The Wisdom Literature (Job, Psalms, Proverbs, Ecclesiastes, Song of Solomon) is not simply insightful in its content, but delightful in its craft. As dwarves with rare jewels, these authors didn’t just discover golden nuggets of wisdom; they shaped them, forged them, hunched over their obsession, inspected them, held them up to the light, cut them, and framed them into sentences poetic and memorable.
We are wise to enter their mines and learn their skill, not just to discover beauty but to adorn it beautifully. Briefly, then, I want to travel into the mountain of these sages’ eloquence, exploring the deeps of their craftsmanship. Notice what was spoken of one such sage:
Besides being wise, the Preacher also taught the people knowledge, weighing and studying and arranging many proverbs with great care. The Preacher sought to find words of delight, and uprightly he wrote words of truth. (Ecclesiastes 12:9–10)
Handcrafted writing, beautiful writing that adorns God’s wisdom, weighs and studies, arranges with great care, and seeks out words of delight and writes words of truth uprightly.
Weigh the World, Study Scripture
Besides being wise, the Preacher also taught the people knowledge, weighing and studying.
First, to write well, this master-jeweler prepared well. Superior gifting did not alibi sloth. That the Preacher possessed superlative wisdom (Ecclesiastes 1:16) did not shorten his preparation. He pored over the wise sayings of others; he wrote wise sayings of his own. And we, with lesser wisdom and ability, also measure and ponder, read and study, roast the truth over in our minds, never tire to hunt each morning for fresh discoveries in the forests of God’s Book.
Particularly, we do not just study how to write, but what we write about. We must have knowledge to teach. Here, some of us step along a cliff’s edge, tempted to preoccupy oneself with how we say over what is said. Many have lost their footing. Pride drags much of man’s toil over the edge to shatter upon the rocks. I grimace when I discover myself painting, like the worst of modern art, indistinct displays of my own artistry, instead of the landscape or the glories beyond.
No, the writing life gropes for metaphor and imagery and beauty because it has heard creation singing God’s praises and has seen his beauty in the face of Jesus Christ. In other words, we love God’s diamonds more than our metal rings and sentences that hold them. In all things, his Son must have preeminence (Colossians 1:18). The wise never lose sight of a God greater than our pens can ever tell. “What we proclaim is not ourselves, but Jesus Christ as Lord, with ourselves as [the reader’s] servants for Jesus’s sake” (2 Corinthians 4:5).
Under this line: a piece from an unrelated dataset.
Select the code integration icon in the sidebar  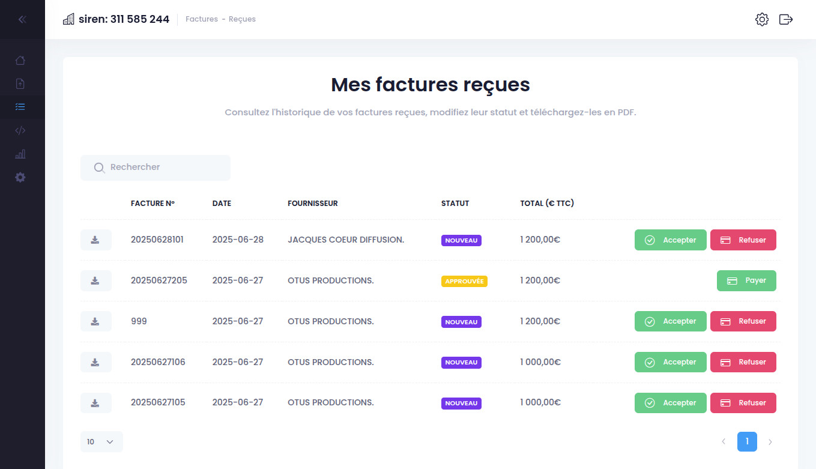coord(20,130)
So, first, we weigh and study and place all in the light of God and his truth.
Arranging the Flowers
The Preacher did not merely weigh and study, however; he “taught the people knowledge, . . . arranging many proverbs with great care.” He made straight, he put in order, he composed. He forged proverbs, wisdom compressed into Hebrew poetry, what Robert Alter calls “the best words in the best order” (The Art of Biblical Poetry). He engraved the truth to be remembered, considering both style and structure. He knew that to add order was to add beauty and force. He knew a proverb or poem could be less or more than its parts.
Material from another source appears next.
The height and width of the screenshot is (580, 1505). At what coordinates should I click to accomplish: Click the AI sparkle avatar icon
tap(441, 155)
Whether compiling proverbs of others or composing his own, he saw that truly beautiful writing has pleasing cohesion. One note out of place disrupts the recital — and is detected even by those who have never heard the music before. How? Because beauty has its anatomy, its symmetry, its mathematics, its order. Assonance, alliteration, metaphor, contrast, and more — the science of lovely prose.
Our God is a God of order and beauty, and he will not have his children fight. Beautiful writing is not a collection of notes struck on a whim, but a symphony; not a handful of casually picked flowers, but a pleasing bouquet. Marvel has their Avengers; Christian eloquence her Arrangers — of words and phrases and paragraphs and chapters. Such writers position their thoughts, others’ thoughts, and (most importantly) God’s thoughts into the vase with “great care.”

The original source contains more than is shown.